Washtenaw County Youth
I started working with Youth Arts Alliance in January 2017, and have been facilitating printmaking curriculums in juvenile detention facilities throughout southeast Michigan over the past year and half. About a year ago, the facility in Washtenaw county ended a policy in which youth had to wear the very kind of jumpsuits adults are forced to wear in prison. YAA’s director Heather Martin wanted to see them put towards justice in some way, and a few facilitator’s undertook the project of recreating or responding to this representation of the juvenile justice system. I have worked with so many different kids in these facilities, and have had so many incredible interactions and watched their inspiring creativity unfold.
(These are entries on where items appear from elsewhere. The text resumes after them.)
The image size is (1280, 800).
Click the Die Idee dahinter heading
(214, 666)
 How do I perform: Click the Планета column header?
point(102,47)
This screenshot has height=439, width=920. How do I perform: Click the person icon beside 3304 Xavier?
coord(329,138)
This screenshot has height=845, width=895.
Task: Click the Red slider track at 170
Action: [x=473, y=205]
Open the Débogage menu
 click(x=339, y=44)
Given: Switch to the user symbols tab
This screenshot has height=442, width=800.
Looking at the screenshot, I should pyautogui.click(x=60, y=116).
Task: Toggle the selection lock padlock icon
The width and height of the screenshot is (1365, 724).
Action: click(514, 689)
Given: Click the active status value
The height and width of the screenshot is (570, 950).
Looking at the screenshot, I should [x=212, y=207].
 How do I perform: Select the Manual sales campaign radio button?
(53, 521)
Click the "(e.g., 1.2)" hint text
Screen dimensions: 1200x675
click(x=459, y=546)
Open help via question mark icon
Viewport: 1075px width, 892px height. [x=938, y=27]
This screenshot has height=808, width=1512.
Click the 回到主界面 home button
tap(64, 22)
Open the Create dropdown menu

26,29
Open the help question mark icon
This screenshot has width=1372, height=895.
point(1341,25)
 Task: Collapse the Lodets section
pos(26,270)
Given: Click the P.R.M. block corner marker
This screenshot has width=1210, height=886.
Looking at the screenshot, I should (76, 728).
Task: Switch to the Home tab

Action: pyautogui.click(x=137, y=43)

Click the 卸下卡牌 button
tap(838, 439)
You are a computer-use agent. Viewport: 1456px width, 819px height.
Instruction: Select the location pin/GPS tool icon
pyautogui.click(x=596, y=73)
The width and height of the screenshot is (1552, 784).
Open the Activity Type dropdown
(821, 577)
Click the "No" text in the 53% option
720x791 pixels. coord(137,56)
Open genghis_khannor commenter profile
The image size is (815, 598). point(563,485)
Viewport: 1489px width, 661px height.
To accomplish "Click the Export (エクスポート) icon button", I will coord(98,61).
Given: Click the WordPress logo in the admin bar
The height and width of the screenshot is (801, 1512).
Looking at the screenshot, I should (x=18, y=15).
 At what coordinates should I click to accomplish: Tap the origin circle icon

These kids are sharp, they are curious, they are thoughtful, they are questioning, they are funny and electric and complicated and desperately want to be seen, like every single one of us want to be. I do not know the full story or experience of every kid I work with, nor is it mine to ask for or tell. The concepts and generation of imagery for the jumpsuit came from my experiences working with them, getting to know them, and the themes I have seen recur in their artworks, and in the system that holds them. At the core of both of these are real human beings, full of conflict and creation. It was my goal with this project to represent at least a small part of all these layers I have seen and felt over the past year. My goal was create something humanizing and complex on a surface that is associated with a shameful stereotype. I wanted to create something that makes you see not just the jumpsuit, but the human being.
Thank You
Around the inauguration of Donald Trump, the image of The Rape of Sabine Women kept coming into my mind. Watching a man who is such a brazen sexist and misogynist, who has been accused of sexual assault by 18 women, become president in 2017 felt something akin to an entire town of women being abducted and violated. Though this is not a story from Roman mythology, and we’re talking about an entire country. Over the past year, we have all watched powerful men be exposed and punished (to a degree) for their harassment and abuse of women, and I wondered if this was finally “the moment.” Being inundated with news stories about the latest powerful abusive man, the latest public reaction to the victims and their stories, naturally made me and probably every other woman in this country revisit darker corners of our mind we would prefer to erase. Experiences and traumas that inevitably alter you. For myself and every woman or non-binary person, the status quo reaction to these experiences is some variation of: “It could have been worse. You should be thankful.” Thankful? To be a woman or non-male person is to constantly be fighting for your humanity, while under the expectation to be gracious and forgiving of everyone, most especially to those who have already degraded, abused, violated you. There is a cultural norm for women to expect and accept some degree of abuse at the hands of men, and that expectation has not changed in hundreds of years. It is why The Rape of Sabine Women was originally sculpted by Italian artist Giambologna in 1582 and is still relevant to this day. It is why man after man after man across industries have been harassers, abusers, rampant sexists for decades and are only now being overthrown. It is why we have a misogynist abuser in place of the 45th President of The United States.